**WORK INSTRUCTIONS:**
Pick up the caver API reference below at the point where it stops, and keep writing it in the same style.

------ TEXT EXTRACT ------

Detail

Config

class caver.config.Config[source]

Basic config. All model config should inherit this.

batch_size = 256

batch size

checkpoint_dir = 'checkpoints'

checkpoint directory

dropout = 0.15

dropout rate

embedding_dim = 256

embedding dimension

epoch = 10

epoch num for train

input_data_dir = 'dataset'

data directory

lr = 0.0001

learning rate

master_device = 0

gpu device number

multi_gpu = False

use multi gpu or not

output_data_dir = 'processed_data'

save processed data directory

recall_k = 5

recall@k

train_filename = 'nlpcc_train.tsv'

train filename

valid_filename = 'nlpcc_valid.tsv'

validation filename

class caver.config.ConfigCNN[source]

CNN model config.

filter_num = 6

filter number

filter_sizes = [2, 3, 4]

list of filter size

model = 'CNN'

model name

class caver.config.ConfigLSTM[source]

LSTM model config.

bidirectional = False

use bidirectional LSTM or not

hidden_dim = 128

hidden number

layer_num = 1

hidden layer number

model = 'LSTM'

model name

class caver.config.ConfigfastText[source]

fastText model config.

model = 'fastText'

model name

Data

class caver.data.TextData(path='', **kwargs)[source]
extract()[source]

Extract word-freq and label-freq from data file.

load_index()[source]

Load index information from JSON file.

prepare()[source]

Generate data replaced by index from data file.

class caver.data.Segment(model='jieba', userdict=None, model_path=None)[source]
Parameters
  • model (str) – model type, [‘jieba’, ‘pyltp’]

  • userdict (str) – user dict file, used for initializing segment model

  • model_path (str) – segment model path (if you use pyltp)

------ PROVIDED MATERIAL ------

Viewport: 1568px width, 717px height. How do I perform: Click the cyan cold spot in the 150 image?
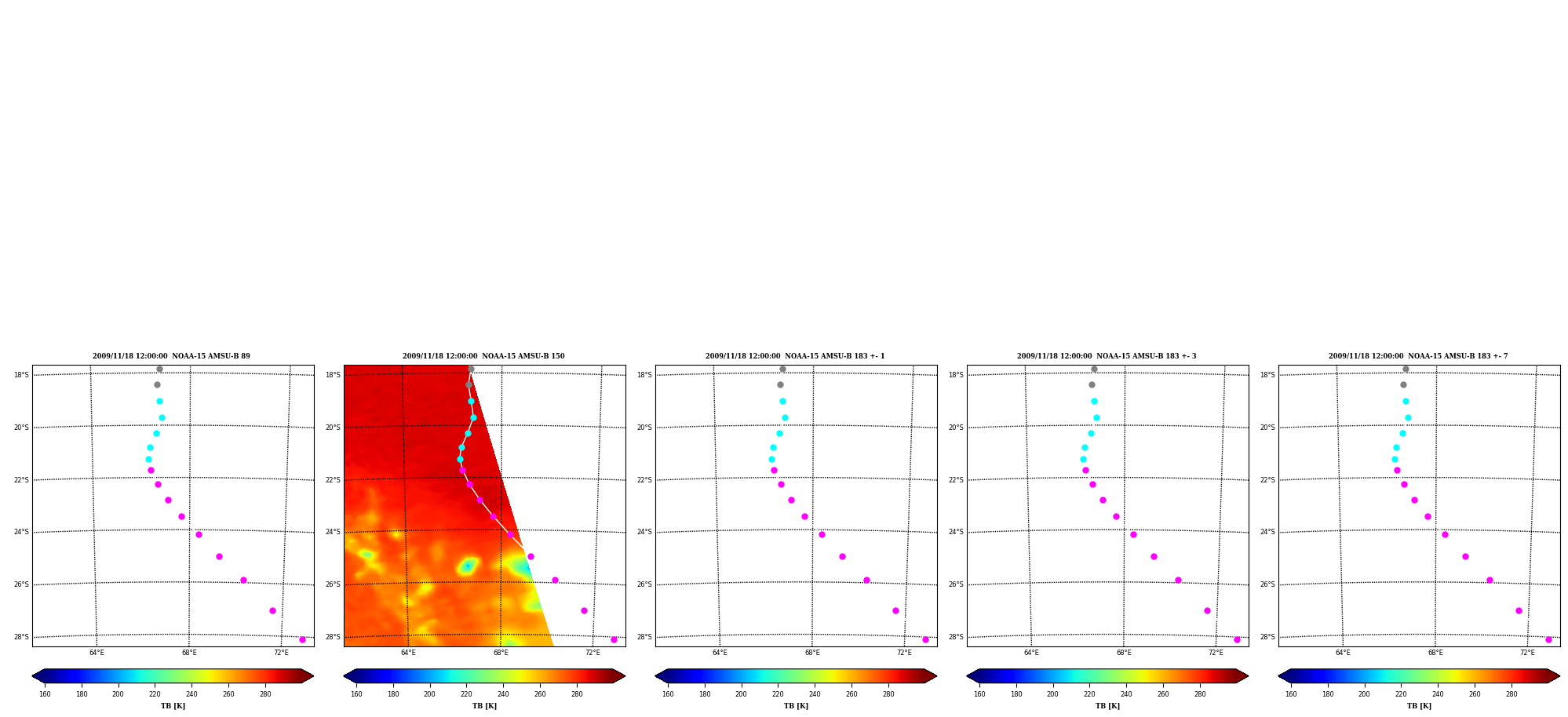pyautogui.click(x=467, y=566)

------

**RESPONSE FOR THIS EXERCISE:**
cut(text)[source]

Cut sentence into words list.

Utils

class caver.utils.MiniBatchWrapper(dl, x_var, y_vars)[source]

wrap the simple torchtext iter with multiple y label

caver.utils.init_weight(layer)[source]

Init layer weights and bias

caver.utils.load_embedding(embedding_file, dim, vocab_size, index2word)[source]
Parameters
  • embedding_file (str) – path of embedding file

  • dim (int) – dimension of vector

  • vocab_size (int) – size of vocabulary

  • index2word (dict) – index => word

Load pre-trained embedding file.

First line of file should be the number of words and dimension of vector. Then each line is combined of word and vectors separated by space.

1024, 64 # 1024 words and 64-d
a 0.223 0.566 ......
b 0.754 0.231 ......
......
caver.utils.set_config(config, args_dict)[source]

Update config attributes with key-value in kwargs.

Keys not in config will be ignored.

caver.utils.update_config(config, **kwargs)[source]

Update config attributes with key-value in kwargs.

Keys not in config will be ignored.